Gießen (son). Ein Blick auf 40 Jahre Jugendwerkstatt Gießen bedeutet, auch die sozial- und arbeitsmarktpolitischen Bedingungen der vergangenen Jahre näher in Augenschein zu nehmen. Dies tat Prof. Ernst-Ulrich Huster bei seinem Festvortrag im Kaufhaus der Jugendwerkstatt. Im Anschluss sprach Huster gemeinsam mit Landrätin Anita Schneider, Pfarrer Dr.

Gabriel Brand und Oberkirchenrat Christian Schwindt im direkten Kontakt mit dem Publikum über die aktuellen Herausforderungen, denen sich die Jugendwerkstatt stellen muss.

Der Politikwissenschaftler und Pionier der Reichtums-und Armutsforschung ging in seinem Vortrag zunächst auf den Begriff Erwerbsarbeit ein. »Die Erwerbsarbeit ist heute die sozialpolitisch im Vordergrund stehende Form von Arbeit«, sagte er. Dies bedeute zugleich, dass es jedem Einzelnen zugerechnet werde, wenn er keine Arbeit findet. »Nichtbeschäftgung wird individualisiert.« Nachfragedefizite würden dagegen sozialisiert und dem Markt zugerechnet. In den 70er Jahren stieg die Zahl der Arbeitslosen massiv an, der Strukturwandel zur Dienstleistungsgesellschaft sorgte für hohe Arbeitslosigkeit bei bestimmten sozialen Gruppen. »Der Staat strich Sozialleistungen zusammen, die Kommunen sprangen als »Sozialstaat in Reserve« ein«, so Huster. Auch Armut trat alsdann als Massenphänomen auf. Besonders betroffen waren diejenigen, die keinen Schul- oder Berufsabschluss hatten. Die Hessisch-Nassauische Landeskirche betrieb in jenen Zeiten eine Beratungsstelle für jugendliche Arbeitslose in Gießen und stellte dann 1982 die Ressourcen für den Aufbau der Jugendberufshilfe zur Verfügung.
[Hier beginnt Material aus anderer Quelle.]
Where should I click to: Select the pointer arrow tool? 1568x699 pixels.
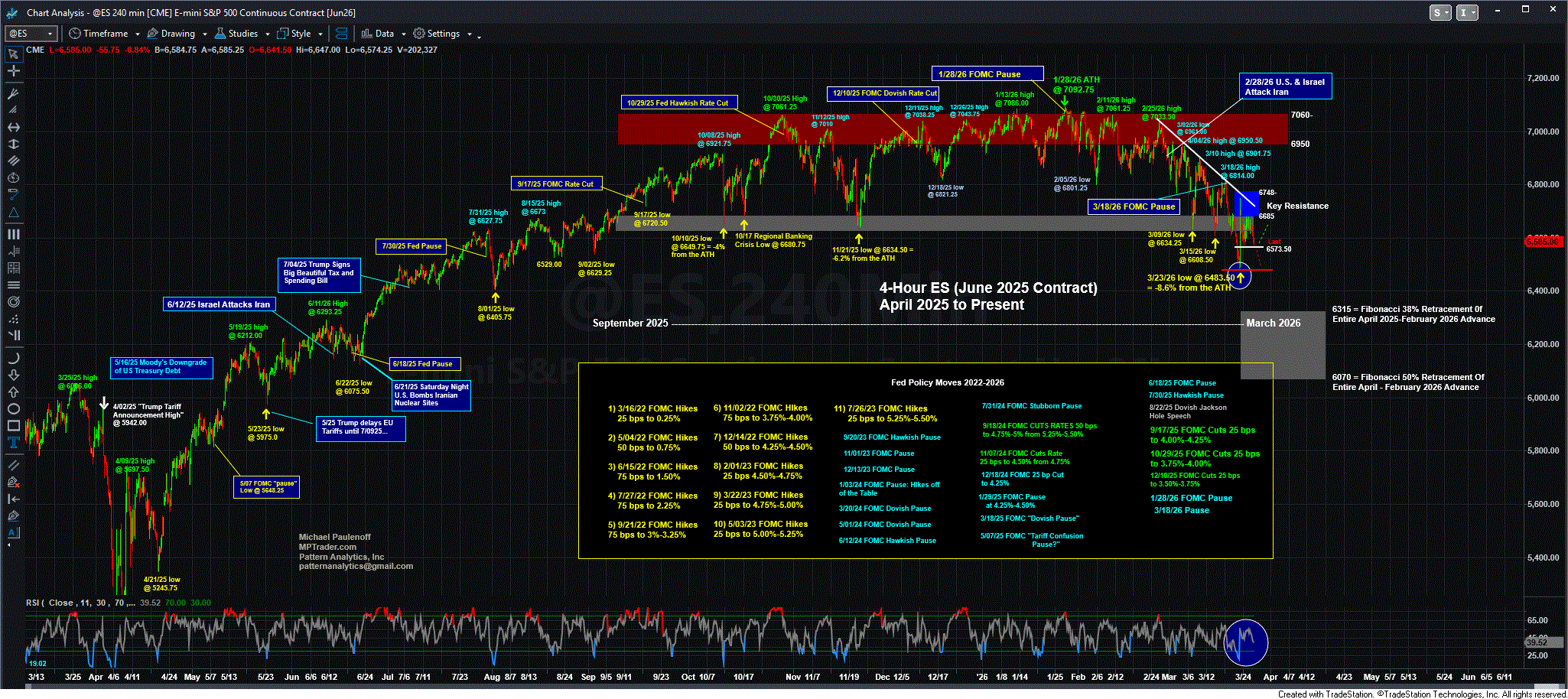point(13,54)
Christliche Werte vertreten

Die Jugendwerkstatt vertrat und vertritt christliche Werte wie die Wahrung der Würde jedes Einzelnen, die Idee einer inklusiven Gesellschaft, einer ökologischen Ausrichtung sowie auch die Fähigkeit, andere gesellschaftliche Kräfte an ihre Pflichten zu erinnern.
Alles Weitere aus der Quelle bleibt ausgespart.